El próximo 8 de noviembre Lady Louise Mountbatten-Windsor, nieta de la reina Isabel II de Inglaterra, celebrará su cumpleaños 18, lo que en términos legales significa su llegada a la mayoría de edad. El cumpleaños de la que ahora es la 14º persona de la línea sucesoria al trono pasará desapercibido porque la joven no es una princesa, pero podría llegar a serlo.

Cuando el príncipe Eduardo y Sophie Rhys-Jones (condes de Wessex) tuvieron a su hija en 2003 anunciaron que no tendría título de princesa, sino que sería conocida como Lady Louise con el apellido Mountbatten-Windsor. Lo mismo decidieron para su hermano menor James, nacido en 2008, quien ostenta el título de vizconde Severn, que le corresponde como hijo del conde de Wessex.

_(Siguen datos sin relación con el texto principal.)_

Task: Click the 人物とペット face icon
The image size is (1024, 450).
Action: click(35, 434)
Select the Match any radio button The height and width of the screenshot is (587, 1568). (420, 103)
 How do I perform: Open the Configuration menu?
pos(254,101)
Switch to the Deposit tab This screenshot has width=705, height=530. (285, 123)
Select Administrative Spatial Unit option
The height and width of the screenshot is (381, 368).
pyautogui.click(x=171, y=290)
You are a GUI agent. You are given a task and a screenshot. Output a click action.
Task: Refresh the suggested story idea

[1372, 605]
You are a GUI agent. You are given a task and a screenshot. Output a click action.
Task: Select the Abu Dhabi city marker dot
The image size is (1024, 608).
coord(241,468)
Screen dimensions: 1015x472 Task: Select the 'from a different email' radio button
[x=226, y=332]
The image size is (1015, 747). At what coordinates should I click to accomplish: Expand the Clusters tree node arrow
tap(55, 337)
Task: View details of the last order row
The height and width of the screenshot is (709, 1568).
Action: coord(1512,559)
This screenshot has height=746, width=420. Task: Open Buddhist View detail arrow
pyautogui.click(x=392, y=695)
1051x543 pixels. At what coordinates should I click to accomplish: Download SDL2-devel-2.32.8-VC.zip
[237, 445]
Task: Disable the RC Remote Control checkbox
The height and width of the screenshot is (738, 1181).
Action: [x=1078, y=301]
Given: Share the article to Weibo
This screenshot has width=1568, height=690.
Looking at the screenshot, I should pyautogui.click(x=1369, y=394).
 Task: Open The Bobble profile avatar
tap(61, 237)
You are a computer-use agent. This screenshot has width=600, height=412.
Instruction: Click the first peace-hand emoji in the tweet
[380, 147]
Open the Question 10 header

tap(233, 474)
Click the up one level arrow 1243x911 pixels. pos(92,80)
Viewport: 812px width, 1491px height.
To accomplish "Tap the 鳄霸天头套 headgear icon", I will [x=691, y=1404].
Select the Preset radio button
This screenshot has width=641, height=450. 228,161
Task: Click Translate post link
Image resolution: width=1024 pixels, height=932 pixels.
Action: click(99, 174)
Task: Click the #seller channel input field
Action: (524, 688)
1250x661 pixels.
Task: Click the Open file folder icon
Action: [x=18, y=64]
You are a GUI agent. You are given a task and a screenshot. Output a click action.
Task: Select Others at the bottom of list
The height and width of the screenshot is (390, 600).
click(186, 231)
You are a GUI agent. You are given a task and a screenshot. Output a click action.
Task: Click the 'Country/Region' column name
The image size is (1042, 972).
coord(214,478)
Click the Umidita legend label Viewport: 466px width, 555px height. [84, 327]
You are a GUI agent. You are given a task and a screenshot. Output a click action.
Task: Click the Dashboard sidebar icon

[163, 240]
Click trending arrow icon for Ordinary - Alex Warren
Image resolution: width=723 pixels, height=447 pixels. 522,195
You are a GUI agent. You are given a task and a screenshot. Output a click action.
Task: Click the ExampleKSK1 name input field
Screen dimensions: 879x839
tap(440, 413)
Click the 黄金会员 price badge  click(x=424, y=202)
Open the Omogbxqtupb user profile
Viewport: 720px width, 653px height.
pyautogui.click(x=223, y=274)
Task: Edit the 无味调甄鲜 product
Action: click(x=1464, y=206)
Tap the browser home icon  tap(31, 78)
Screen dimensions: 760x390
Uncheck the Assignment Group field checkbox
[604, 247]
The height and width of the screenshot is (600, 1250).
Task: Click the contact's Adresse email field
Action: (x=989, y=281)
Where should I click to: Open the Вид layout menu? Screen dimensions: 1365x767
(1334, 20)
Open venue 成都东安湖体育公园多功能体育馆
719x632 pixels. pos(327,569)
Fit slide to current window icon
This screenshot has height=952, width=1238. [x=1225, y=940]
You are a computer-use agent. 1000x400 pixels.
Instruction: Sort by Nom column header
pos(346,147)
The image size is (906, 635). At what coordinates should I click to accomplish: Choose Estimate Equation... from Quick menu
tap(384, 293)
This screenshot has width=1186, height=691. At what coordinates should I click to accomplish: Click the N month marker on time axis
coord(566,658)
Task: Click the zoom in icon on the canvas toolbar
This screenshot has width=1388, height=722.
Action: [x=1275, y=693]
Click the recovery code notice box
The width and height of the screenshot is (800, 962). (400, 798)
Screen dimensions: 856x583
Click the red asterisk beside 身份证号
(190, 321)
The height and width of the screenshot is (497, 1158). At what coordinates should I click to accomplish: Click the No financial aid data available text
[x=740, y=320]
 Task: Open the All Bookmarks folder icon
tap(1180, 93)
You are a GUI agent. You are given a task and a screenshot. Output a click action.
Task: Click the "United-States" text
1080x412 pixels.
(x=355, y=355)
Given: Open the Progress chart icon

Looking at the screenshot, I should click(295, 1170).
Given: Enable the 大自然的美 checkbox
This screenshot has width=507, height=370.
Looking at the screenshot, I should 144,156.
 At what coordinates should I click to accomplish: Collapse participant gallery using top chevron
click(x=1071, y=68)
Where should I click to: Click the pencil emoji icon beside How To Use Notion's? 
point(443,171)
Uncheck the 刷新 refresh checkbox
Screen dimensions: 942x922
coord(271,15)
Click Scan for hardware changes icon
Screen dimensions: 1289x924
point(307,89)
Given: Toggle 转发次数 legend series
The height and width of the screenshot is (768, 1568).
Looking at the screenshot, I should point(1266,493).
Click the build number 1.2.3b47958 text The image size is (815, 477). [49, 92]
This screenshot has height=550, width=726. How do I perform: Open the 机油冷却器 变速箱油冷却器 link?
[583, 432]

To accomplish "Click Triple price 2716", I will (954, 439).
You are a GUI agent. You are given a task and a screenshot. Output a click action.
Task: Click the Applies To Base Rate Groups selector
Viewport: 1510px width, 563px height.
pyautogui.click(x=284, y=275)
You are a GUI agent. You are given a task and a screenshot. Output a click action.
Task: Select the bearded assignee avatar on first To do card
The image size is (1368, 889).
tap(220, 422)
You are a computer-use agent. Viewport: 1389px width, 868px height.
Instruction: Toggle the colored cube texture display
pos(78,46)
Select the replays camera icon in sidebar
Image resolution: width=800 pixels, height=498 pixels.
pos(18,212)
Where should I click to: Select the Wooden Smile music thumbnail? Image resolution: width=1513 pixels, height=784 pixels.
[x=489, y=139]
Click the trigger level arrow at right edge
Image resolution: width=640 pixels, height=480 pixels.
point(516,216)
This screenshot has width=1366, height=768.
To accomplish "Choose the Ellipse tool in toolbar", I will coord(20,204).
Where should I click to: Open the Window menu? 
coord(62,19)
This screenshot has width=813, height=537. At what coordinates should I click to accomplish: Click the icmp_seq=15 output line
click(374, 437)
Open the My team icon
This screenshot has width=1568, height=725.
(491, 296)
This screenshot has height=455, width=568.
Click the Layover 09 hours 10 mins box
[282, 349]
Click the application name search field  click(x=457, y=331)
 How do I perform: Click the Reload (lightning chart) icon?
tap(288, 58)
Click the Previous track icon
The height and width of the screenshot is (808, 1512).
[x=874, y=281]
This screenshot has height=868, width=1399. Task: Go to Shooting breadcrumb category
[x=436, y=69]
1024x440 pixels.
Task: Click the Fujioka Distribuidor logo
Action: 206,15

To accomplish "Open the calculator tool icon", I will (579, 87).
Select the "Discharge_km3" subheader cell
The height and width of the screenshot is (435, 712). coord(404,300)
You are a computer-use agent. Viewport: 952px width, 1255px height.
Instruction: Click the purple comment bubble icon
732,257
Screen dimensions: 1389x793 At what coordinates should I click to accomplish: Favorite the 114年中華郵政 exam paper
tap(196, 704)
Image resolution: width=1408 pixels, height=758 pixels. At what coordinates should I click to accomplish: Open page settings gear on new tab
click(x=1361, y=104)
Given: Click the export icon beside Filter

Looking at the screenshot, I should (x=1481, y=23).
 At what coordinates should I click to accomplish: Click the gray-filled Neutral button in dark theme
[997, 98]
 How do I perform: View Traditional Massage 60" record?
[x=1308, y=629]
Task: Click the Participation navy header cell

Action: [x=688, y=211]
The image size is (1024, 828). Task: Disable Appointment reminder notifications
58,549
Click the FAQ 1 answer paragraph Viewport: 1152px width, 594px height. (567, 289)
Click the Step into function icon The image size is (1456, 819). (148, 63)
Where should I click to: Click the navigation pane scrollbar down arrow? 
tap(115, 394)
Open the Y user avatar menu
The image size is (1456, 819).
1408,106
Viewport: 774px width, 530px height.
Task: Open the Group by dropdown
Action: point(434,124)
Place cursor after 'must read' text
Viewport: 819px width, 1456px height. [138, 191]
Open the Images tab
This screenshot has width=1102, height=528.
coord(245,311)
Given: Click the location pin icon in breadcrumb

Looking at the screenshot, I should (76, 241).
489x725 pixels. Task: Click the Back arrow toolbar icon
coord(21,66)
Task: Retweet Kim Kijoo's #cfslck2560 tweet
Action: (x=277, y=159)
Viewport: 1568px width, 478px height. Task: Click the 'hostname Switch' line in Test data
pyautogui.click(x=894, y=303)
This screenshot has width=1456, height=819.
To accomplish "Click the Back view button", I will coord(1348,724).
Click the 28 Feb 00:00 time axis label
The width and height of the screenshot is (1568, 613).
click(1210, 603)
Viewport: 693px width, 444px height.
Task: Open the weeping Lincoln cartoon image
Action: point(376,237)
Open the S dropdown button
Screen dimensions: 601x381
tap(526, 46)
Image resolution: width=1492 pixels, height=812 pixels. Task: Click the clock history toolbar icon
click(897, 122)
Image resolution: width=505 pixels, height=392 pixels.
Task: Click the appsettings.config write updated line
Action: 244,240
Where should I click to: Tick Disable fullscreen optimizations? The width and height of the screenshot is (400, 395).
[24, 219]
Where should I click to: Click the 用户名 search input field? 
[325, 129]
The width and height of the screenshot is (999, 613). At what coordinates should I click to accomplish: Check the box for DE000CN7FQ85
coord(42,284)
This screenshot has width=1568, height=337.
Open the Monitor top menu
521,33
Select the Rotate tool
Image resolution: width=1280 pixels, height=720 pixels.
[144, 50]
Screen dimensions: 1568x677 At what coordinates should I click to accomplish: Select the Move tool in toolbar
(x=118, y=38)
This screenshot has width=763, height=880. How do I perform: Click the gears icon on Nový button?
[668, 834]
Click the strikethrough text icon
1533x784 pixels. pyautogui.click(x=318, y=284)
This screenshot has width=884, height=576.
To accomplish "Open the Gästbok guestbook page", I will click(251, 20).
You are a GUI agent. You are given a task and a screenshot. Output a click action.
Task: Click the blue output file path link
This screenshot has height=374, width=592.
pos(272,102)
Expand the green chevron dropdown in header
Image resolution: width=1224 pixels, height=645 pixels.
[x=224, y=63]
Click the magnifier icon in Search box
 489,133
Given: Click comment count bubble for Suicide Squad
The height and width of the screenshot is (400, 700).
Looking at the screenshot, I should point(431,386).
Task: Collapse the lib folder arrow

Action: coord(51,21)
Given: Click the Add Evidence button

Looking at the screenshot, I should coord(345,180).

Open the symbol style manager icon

Como hijos de un príncipe real y nietos de la monarca, Louise y James, sin embargo, tienen derecho al título de Príncipe/Princesa con el estatus de Alteza Real. Según el acuerdo de los condes de Wessex, sus hijos sin embargo podrán elegir si usarán o no sus títulos reales cuando cumplan 18 años, pero su madre, expresó dudas de que lo hagan y explicó que sus hijos han sido criados para “trabajar para ganarse la vida”.

La condesa de Wessex dijo a la revista Sunday Times: “Tratamos de criarlos con el entendimiento de que es muy probable que tengan que trabajar para ganarse la vida. Por lo tanto, tomamos la decisión de que no usen sus títulos de Sus Altezas Reales. Con la llegada a la mayoría de edad, Lady Louise tendrá poder para decidir si se convierte en una princesa por derecho propio.

El paso de Louise Montbatten-Windsor de “lady” a “princesa” podría también verse obstaculizado por la voluntad del príncipe Carlos de “reducir” la casa real tanto en número de miembros como en su costo público, para adecuarla a los tiempos modernos. Si en los próximos años el futuro rey necesitara más ayuda para cumplir las tareas de la familia real, podrá contar todavía con sus hermanos Ana y Eduardo.

El precedente de los hijos de la princesa Ana

Un experto constitucional ha explicado cómo la princesa Ana, segunda hija de la reina Isabel II y el príncipe Felipe allanó el camino para los futuros padres reales: “En 1973, la entonces princesa Ana se casó con el capitán Mark Phillips y en ese momento ambos rechazaron un título para el capitán Phillips”, explicó el académico Iain MacMarthanne dijo a Express.co.uk.

De hecho, significaba que cualquier hijo nacido del matrimonio pasaría por la vida sin un título. Con el nacimiento de su hijo Peter en 1977 y su hija Zara en 1981, continuaron evitando títulos para los nietos de la reina”, dijo MacMarthanne, quien agregó: “En términos reales, un título puede resultar más un obstáculo que un beneficio”.

“En consecuencia, en un mundo menos impulsado por el protocolo social y la deferencia, parece inminentemente sensato que los miembros de la familia, que no tendrán un papel de primera línea, no se vean obstaculizados por las limitaciones que podría traer un título”, reflexionó el académico, refiriéndose al caso de los hijos del príncipe Eduardo.

El experto agregó: “Ciertamente, esta ha sido la explicación común dada por aquellos que han rechazado títulos, permitiendo que sus hijos en cambio tengan una vida más privada, aunque de manera pública, sin dejar de ser miembros de la Familia Real más amplia. Sin duda, la decisión de la Princesa Real en la década de 1970 acercó el precedente a la corona y ha permitido a su hermano y sobrinos empujar aún más sus límites creando, a su paso, otros nuevos”.

“Esto se ha visto en su hermano, el conde de Wessex y Forfar, que rechazó el prefijo de SAR (Sus Altezas Reales) para sus hijos y, en cambio, hizo que su hijo usara su título de cortesía de vizconde de Severn en lugar de príncipe”, finalizó MacMarthanne.